T+check-in time: the next guest arrives

They've had their link since the booking was confirmed. The code becomes active at their scheduled check-in time. They unlock the door. They're in.

Automated: all of it.

What to keep human

The automation gets you 90 percent of the way. The remaining 10 percent is judgment, and you don't want to automate it:

The first cleaning at a new property. Walk the property with the cleaner the first time. Show them your standards. Automation can't teach that.

Decisions about cancellations or reschedules. A cleaner who just broke an ankle shouldn't be navigating a decline flow. Call them.

The post-stay check. Once a month, walk through a property yourself — ideally right after a checkout. Turnover automation is good, but real properties drift, and only human eyes catch the fridge that's been slowly failing for three weeks.

Specific automations worth building

Once you have the basic turnover flow running, there are a handful of automations that pay off disproportionately:

"Cleaner hasn't confirmed" ladder

If a scheduled cleaning isn't confirmed by T-minus 24h, send an SMS nudge. If it's still not confirmed at T-minus 12h, send a louder nudge with a one-tap reassign link. If it's not confirmed at T-minus 6h, escalate to the host.

This single automation has done more for us than any other feature — back-to-backs stop going sideways because nothing sits silent for long.

"Climate window" automation

Set the thermostat to a middle temperature (68°F in winter, 75°F in summer) between stays. An hour before check-in, ramp to the guest's preferred temperature. The guest arrives to a comfortable property and your energy bill stays reasonable.

Record set:
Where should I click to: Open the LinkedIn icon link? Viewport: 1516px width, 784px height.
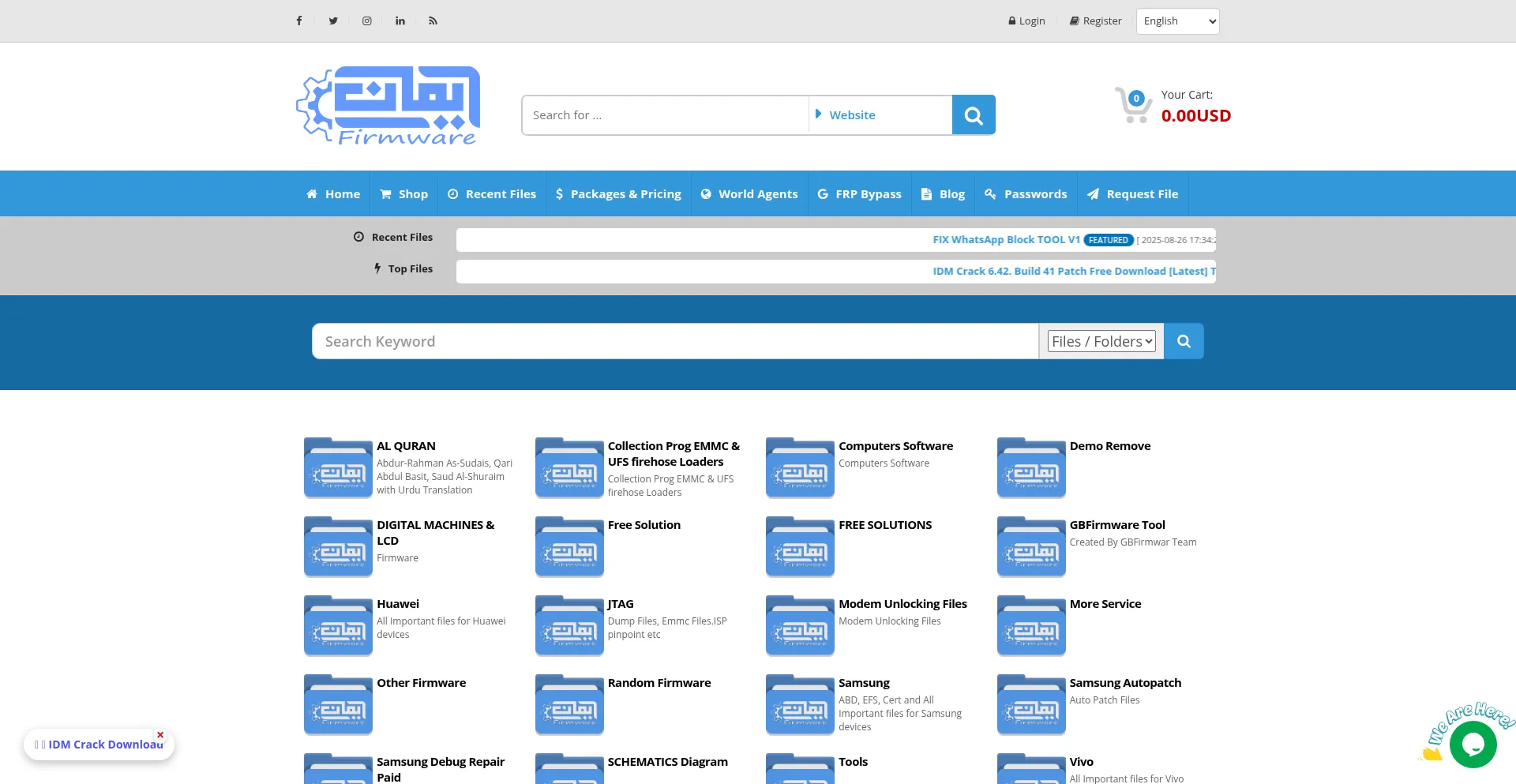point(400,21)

==

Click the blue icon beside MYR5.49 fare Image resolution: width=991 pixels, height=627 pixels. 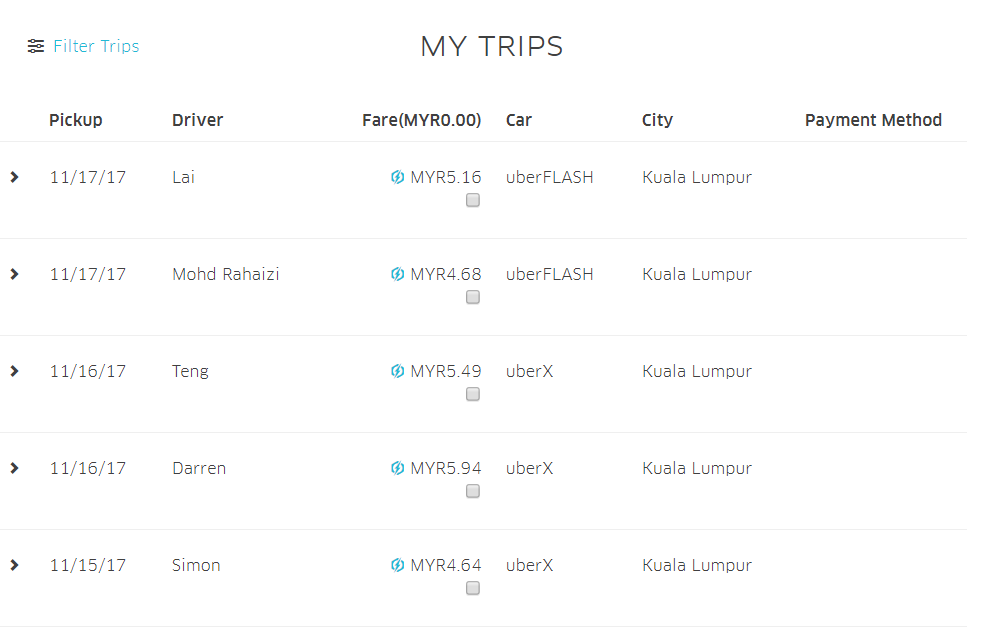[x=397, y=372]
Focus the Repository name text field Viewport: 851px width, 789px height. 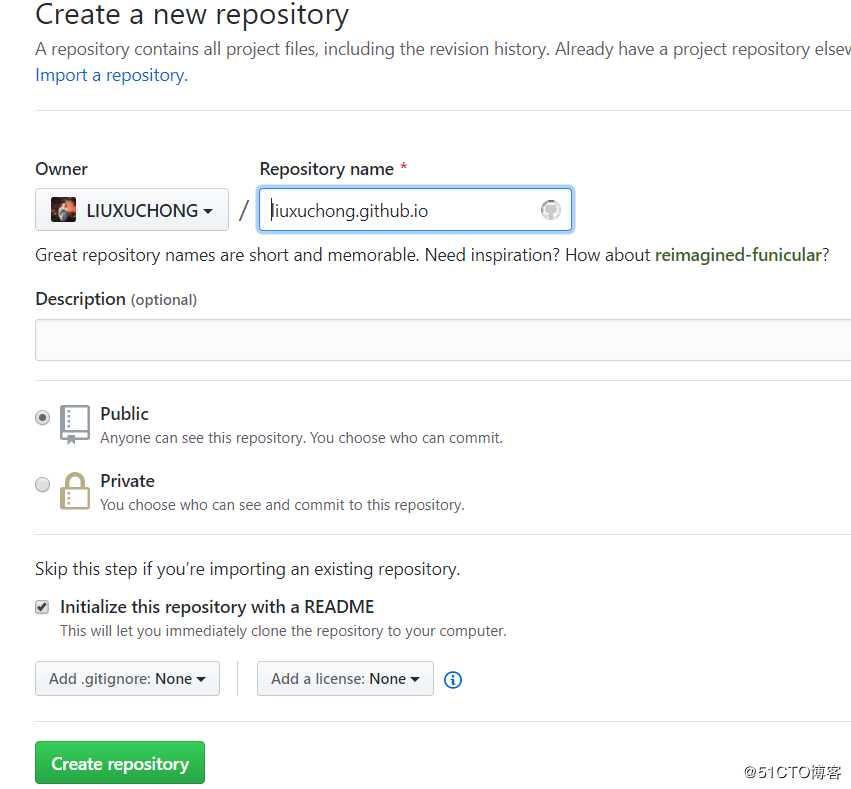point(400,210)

...

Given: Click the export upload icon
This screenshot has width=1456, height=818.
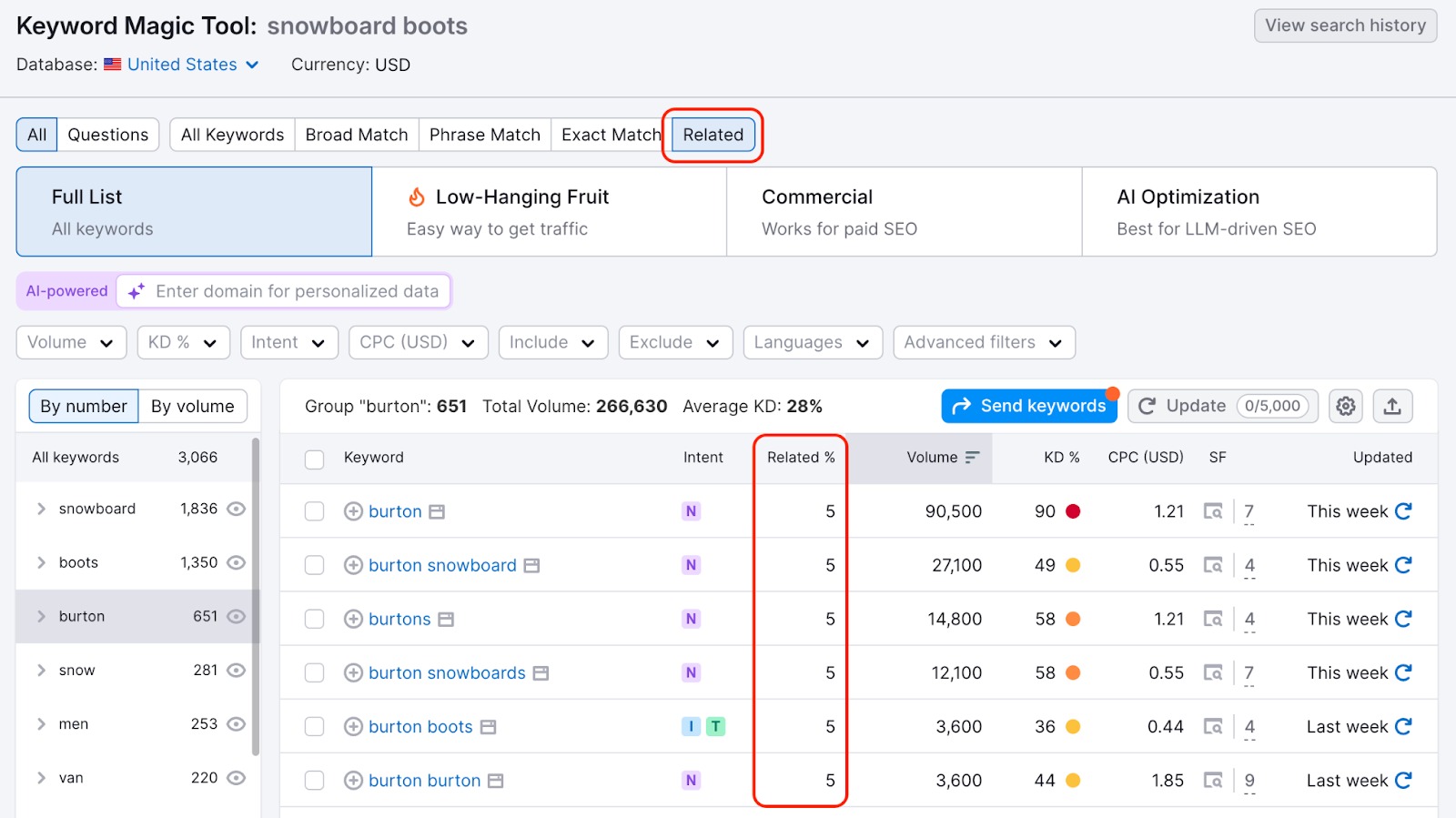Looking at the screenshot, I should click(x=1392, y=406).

Explore the material:
1. List the three things that the passage on rental turnover automation says to keep human instead of automating.
2. Carry the passage on rental turnover automation forward from its last sentence.

Outputs by task:
1.
1. The first cleaning at a new property
2. Decisions about cancellations or reschedules
3. The post-stay check

2.
"Back-to-back" early warning

Identify back-to-back turnovers the moment both bookings exist. If the window between checkout and check-in is under five hours, label it and escalate to a human for blessing. Most back-to-back failures are just a too-tight window accepted without looking.

"Issue report" from the cleaner

Give cleaners a one-tap way to flag issues during a cleaning — light bulb out, appliance broken, low supply of something. The report goes straight to the host without anyone having to text.

The KPIs to track

If you're going to run turnover operations at any scale, a handful of numbers tell you whether the system is working:

  • Cleaning confirmation rate at T-minus 24h — should be >95%
  • Back-to-back success rate — tight turnovers completed on time, should be >99%
  • Average response time to a cleaner-flagged issue — aim for under 2 hours
  • Guest complaints about cleanliness per 100 stays — aim for under 1
  • Host hours spent per turnover — if this is more than 15 minutes for a well-automated property, something's broken

Track these monthly. The trend lines are more useful than the absolute numbers.

The cost of not automating

A non-automated turnover isn't free. It costs you roughly 20–30 minutes of work per stay, spread across texting the cleaner, checking up, handling the code rotation, and dealing with the guest asking for the code. Multiply by your monthly stays. The math gets ugly fast.

More importantly, a non-automated turnover is fragile. You're the single point of failure. The day you're on a plane, in surgery, or asleep in a different timezone, your whole operation is one missed text away from a bad review.

Automation isn't about doing more work faster. It's about making the system robust enough that you can step away from it. That's what hosting should feel like at 10 units, 50 units, 200 units. The system runs. You check in.

Start here

If you're not automating any of this yet, the highest-leverage three steps are:

  1. Put your bookings and your cleanings in the same tool. No more cross-referencing calendars.
  2. Give your cleaners a dashboard. Not an app — a link they can open on their phone that has what they need during the cleaning window.
  3. Set up confirmation ladders. Don't chase cleaners. Let the system nudge them.

Staykey does all of this inside the ProHost plan, but the specific tool matters less than the workflow. Get the workflow right and the rest follows.